> [TASK STATEMENT] The answer must be every line of the records in which the string "computer" appears.

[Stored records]

· · ·

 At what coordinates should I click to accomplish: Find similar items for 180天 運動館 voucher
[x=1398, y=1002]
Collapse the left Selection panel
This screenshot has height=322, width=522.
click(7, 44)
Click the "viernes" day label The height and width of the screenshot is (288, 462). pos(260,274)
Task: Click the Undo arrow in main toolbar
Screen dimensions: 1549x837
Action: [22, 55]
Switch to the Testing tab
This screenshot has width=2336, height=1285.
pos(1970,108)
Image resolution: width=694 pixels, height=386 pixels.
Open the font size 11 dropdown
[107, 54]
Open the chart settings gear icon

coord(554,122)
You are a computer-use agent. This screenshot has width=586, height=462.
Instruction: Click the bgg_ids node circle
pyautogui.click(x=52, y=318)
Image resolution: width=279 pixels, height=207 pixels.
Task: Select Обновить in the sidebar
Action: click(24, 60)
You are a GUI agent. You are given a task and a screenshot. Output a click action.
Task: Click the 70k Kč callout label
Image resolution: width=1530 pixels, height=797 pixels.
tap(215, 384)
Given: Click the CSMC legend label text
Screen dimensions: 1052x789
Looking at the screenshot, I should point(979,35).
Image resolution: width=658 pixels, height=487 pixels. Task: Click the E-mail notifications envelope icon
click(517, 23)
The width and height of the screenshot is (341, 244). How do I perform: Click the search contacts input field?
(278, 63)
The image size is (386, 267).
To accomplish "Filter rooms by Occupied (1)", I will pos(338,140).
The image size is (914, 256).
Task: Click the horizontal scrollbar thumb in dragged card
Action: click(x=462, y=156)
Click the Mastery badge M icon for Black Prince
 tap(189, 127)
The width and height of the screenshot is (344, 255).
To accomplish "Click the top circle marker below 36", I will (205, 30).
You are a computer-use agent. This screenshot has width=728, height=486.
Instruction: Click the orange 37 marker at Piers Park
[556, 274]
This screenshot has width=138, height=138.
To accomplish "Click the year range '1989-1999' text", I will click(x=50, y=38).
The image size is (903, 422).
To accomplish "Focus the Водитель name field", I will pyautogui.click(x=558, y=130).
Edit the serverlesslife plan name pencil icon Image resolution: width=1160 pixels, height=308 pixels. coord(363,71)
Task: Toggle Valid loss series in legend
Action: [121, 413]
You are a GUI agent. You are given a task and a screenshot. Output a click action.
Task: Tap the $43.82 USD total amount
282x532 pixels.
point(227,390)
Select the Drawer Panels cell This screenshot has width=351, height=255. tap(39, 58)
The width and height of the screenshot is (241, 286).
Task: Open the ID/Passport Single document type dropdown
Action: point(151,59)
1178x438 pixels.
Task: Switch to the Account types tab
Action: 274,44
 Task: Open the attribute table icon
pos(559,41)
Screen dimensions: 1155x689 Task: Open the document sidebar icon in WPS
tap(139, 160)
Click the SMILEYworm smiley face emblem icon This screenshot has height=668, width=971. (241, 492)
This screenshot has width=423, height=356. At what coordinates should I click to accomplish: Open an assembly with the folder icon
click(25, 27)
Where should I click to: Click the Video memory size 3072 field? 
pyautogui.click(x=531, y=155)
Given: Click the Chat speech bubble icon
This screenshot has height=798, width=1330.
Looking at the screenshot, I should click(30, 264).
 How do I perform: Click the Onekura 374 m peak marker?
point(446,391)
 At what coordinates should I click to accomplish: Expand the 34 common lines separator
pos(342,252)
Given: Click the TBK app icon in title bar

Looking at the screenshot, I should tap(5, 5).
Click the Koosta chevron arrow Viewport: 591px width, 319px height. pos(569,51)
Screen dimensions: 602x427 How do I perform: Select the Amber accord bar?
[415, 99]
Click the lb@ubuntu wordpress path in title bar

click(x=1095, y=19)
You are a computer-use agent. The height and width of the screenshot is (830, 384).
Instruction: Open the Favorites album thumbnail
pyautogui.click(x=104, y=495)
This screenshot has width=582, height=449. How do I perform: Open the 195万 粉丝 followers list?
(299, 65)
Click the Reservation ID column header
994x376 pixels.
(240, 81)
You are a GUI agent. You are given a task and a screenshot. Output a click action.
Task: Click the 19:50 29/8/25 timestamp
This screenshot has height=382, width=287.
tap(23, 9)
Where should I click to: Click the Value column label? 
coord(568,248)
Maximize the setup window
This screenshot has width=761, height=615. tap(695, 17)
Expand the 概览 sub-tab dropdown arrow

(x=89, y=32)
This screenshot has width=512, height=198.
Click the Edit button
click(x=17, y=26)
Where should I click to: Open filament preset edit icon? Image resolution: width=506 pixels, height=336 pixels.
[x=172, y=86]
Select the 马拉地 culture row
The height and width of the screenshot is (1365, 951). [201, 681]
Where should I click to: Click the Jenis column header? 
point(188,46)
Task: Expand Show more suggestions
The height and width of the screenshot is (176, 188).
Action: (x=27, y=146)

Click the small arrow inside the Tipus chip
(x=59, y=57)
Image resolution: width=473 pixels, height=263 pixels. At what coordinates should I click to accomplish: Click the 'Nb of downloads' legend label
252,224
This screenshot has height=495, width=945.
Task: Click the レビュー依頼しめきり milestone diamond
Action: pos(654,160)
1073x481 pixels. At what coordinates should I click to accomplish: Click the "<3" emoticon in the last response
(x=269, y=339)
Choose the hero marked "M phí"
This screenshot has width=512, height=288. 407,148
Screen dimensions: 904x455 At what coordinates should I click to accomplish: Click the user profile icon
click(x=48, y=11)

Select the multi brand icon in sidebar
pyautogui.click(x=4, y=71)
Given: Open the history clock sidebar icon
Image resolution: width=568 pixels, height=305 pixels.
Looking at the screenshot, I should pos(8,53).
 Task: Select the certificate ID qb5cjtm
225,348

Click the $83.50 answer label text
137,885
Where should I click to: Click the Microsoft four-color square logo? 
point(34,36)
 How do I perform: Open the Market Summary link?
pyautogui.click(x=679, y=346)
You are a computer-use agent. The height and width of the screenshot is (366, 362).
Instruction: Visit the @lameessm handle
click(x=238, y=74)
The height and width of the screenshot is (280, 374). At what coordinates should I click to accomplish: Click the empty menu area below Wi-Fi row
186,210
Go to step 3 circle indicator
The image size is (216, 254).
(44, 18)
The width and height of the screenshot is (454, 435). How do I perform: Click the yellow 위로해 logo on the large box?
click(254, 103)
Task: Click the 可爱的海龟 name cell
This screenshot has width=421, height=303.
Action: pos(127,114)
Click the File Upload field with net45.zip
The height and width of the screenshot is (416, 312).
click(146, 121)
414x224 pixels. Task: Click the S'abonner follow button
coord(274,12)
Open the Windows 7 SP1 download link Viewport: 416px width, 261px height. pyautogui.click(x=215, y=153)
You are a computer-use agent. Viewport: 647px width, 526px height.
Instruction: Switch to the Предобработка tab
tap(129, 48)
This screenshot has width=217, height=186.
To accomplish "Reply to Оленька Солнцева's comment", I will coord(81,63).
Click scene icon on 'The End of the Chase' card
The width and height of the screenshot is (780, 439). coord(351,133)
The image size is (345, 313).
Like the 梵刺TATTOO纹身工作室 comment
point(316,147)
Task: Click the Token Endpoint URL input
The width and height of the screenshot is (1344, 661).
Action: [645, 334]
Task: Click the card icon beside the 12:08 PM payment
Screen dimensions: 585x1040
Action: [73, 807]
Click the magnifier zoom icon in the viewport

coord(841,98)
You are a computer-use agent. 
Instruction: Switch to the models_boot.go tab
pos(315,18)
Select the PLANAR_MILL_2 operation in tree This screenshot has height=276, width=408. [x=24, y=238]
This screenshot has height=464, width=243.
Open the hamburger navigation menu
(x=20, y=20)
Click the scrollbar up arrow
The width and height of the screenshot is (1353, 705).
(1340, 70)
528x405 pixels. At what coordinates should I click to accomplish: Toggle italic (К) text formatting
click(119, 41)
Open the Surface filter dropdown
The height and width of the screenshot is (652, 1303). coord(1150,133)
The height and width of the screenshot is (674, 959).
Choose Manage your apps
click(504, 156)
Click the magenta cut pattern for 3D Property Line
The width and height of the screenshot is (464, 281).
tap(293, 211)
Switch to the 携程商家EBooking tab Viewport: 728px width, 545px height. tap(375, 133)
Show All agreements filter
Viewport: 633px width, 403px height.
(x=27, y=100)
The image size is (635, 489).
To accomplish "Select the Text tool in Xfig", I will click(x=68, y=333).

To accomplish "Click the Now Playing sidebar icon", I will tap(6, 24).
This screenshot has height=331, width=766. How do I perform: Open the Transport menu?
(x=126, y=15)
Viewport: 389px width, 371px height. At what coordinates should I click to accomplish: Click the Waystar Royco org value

· · ·

> [OUTPUT OF THE TASK]
You are a computer-use agent. This screenshot has width=586, height=462.
You are a computer-use agent. This screenshot has width=728, height=486.
You are a computer-use agent. The height and width of the screenshot is (830, 384).
You are a computer-use agent. The height and width of the screenshot is (366, 362).
You are a computer-use agent. Viewport: 647px width, 526px height.
You are a computer-use agent. 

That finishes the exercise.